The delimiter match is also faulty. We could match / as the first delimiter, and - as the second. So, three problems to fix:

foreach (@dates) {
	print;
	s#(\d\d?)([$m])(\d\d?)\2(\d\d|\d{4})$#$3$2$1$2$4# or print "Invalid!";
	print " $_\n";
}

This is now looking like a serious regex. Changes:

  1. We are re-using the second match, which is the delimiter, further on in the regex. That's what the \2 is. This ensures the second delimiter is the same as the first one, so 5/7-98 gets rejected.
  2. The $ on the end means end of string. Nothing allowed after that. So the regex now has to find either 2 or 4 digits at the end of the string, or it fails.
  3. Added the match of the year ($4) to the rebuild section of the regex.
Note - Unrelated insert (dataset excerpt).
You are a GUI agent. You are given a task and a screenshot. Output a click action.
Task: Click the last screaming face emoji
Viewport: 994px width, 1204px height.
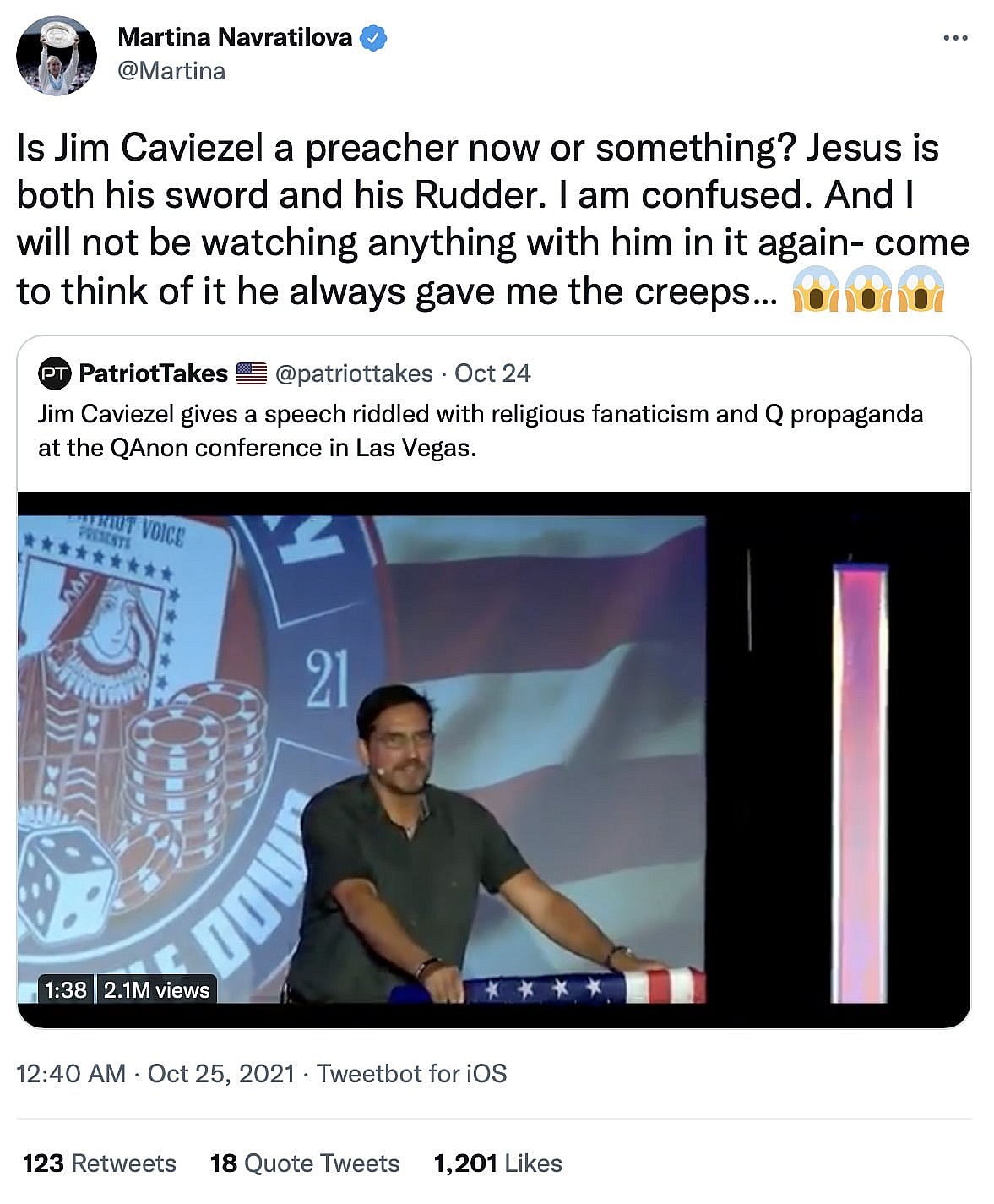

Regex can be as complex as you need. The code above can be improved still further. We could reject all years that don't begin with either 19 or 20 if they are four-digit years. The other problem with the code so far is that it would reject a date like 02/24/99 which is valid because there are characters after the year. Both can be fixed:

@dates=(
'01/22/95',
'5/15/87',
'8-13-96',
'5.27.78',
'/16/1993',
'8/1/993',
'3/29/1854',
'! 4/23/1972 !',
);

$m='/.-';

foreach (@dates) {
	print;
	s#(\d\d?)([$m])(\d\d?)\2(\d\d|(?:19|20)\d{2})(?:$|\D)#$3$2$1$2$4# or print "Invalid!";
	print " $_\n";
}

We have now got a nested OR, and the inner OR is non-capturing for reasons of efficiency and readability. At the end we alternate between letting the regex match either an end of line or any non-digit, symbolised with \D.

We could go on. It is often very difficult to write a regex that matches anything of even minor complexity with absolute certainity. Think about IP addresses for example. What is important is to build the regex carefully, and understand what it can and cannot do. Catching anything supposedly invalid is a good idea too. Test your regex with all sorts of invalid data, and you'll understand what it can do.